December 23, 2025

Motivation

Why this product?

Typing on mobile devices is slow and error-prone.
Predictive text systems improve typing speed by suggesting the next likely word.

Goal:
Build a lightweight, fast, and accurate next-word prediction model using real-world text data.

Data & Modeling Approach

Training Data

  • Blogs
  • News articles
  • Twitter posts
    (SwiftKey corpus)

Model

  • N-gram language model (1–4 grams)
  • Text cleaning and normalization
  • Frequency-based probability estimation
  • Pruning to reduce model size

Prediction Strategy

Backoff Algorithm

The model predicts the next word using: 1. 4-gram match (highest priority) 2. 3-gram backoff 3. 2-gram backoff 4. Unigram fallback

Each level is weighted to balance accuracy and coverage.
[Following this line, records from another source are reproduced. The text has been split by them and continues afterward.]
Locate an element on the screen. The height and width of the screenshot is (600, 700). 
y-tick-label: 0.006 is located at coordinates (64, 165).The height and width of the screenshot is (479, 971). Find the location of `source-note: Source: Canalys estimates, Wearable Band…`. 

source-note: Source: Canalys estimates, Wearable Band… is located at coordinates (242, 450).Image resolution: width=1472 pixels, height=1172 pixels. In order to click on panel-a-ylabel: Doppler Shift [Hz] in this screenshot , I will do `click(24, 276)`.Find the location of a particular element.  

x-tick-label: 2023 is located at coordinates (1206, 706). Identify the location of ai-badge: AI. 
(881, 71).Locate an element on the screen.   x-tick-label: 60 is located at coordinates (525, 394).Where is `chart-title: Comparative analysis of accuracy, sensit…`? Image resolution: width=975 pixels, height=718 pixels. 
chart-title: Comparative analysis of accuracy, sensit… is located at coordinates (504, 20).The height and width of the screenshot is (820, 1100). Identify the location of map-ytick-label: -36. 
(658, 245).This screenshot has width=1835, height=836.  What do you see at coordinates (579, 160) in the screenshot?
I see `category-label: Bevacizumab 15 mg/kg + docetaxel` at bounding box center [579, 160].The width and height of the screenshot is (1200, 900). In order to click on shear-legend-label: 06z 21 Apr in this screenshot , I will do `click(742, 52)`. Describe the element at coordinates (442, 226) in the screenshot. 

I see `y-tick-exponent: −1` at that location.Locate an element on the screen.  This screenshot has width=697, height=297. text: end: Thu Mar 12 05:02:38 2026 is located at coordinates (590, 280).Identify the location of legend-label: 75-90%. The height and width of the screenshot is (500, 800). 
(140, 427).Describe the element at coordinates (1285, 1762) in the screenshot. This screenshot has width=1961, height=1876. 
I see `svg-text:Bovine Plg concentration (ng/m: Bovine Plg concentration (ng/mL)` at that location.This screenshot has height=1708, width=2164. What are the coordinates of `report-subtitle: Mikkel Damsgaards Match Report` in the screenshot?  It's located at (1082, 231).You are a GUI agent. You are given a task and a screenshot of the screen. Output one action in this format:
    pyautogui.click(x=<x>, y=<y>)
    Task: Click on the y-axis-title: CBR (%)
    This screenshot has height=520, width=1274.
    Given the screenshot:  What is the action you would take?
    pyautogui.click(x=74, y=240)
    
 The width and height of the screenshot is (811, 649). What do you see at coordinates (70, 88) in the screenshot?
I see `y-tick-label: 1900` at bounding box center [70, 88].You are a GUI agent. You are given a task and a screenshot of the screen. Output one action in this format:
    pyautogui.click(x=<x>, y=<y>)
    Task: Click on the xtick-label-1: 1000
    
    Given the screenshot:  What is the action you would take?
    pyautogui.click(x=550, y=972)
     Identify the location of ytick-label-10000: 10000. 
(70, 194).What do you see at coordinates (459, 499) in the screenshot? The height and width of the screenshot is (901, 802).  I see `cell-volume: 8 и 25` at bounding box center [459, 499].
This allows predictions even when word sequences are unseen.

Model Performance

Accuracy (held-out test set)

  • Top-1 accuracy: ~15–20%
  • Top-3 accuracy: ~30–40%

Efficiency

  • Pruned n-grams reduce memory usage
  • Predictions run in milliseconds
  • Suitable for real-time Shiny deployment

Shiny App Demonstration

How the app works

  • User enters text
  • Model predicts the top 3 next words
  • Results update instantly

🔗 Live App:

Summary

This project demonstrates how statistical language models can be used to build fast, interpretable predictive text systems suitable for real-world applications.